## [TASK]
Pull every line containing "computer" from the listing.

## [INPUT DATA]

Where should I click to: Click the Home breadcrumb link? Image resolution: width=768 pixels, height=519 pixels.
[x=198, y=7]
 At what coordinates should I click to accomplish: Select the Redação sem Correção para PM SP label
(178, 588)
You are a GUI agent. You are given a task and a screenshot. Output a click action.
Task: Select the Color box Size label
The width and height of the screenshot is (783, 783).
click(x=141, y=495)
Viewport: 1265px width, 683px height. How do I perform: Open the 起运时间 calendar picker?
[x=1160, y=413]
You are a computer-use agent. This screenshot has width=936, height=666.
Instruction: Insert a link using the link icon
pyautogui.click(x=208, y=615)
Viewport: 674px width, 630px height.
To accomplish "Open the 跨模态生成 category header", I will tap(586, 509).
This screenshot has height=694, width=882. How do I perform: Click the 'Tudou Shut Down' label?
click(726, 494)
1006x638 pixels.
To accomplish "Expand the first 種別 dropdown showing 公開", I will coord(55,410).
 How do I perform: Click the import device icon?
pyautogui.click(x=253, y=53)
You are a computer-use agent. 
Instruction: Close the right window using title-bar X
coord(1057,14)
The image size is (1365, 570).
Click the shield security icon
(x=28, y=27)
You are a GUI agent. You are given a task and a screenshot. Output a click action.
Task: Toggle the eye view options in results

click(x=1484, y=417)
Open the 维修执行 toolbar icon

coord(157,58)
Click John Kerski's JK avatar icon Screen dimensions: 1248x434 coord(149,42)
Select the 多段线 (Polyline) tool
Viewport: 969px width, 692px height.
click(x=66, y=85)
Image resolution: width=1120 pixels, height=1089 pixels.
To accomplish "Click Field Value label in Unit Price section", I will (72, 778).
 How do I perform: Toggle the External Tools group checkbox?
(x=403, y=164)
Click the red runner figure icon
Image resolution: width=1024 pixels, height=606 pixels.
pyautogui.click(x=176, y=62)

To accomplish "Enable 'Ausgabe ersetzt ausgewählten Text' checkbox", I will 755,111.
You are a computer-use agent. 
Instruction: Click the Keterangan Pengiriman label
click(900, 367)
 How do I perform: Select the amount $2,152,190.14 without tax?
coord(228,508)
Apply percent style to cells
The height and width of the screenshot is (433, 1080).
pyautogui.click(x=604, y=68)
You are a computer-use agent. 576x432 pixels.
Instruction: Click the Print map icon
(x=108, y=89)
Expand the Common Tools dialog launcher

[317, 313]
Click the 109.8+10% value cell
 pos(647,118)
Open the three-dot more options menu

## [FINISHED EXERCISE]
You are a computer-use agent. This screenshot has width=936, height=666.
You are a computer-use agent. 
You are a computer-use agent. 
You are a computer-use agent. 576x432 pixels.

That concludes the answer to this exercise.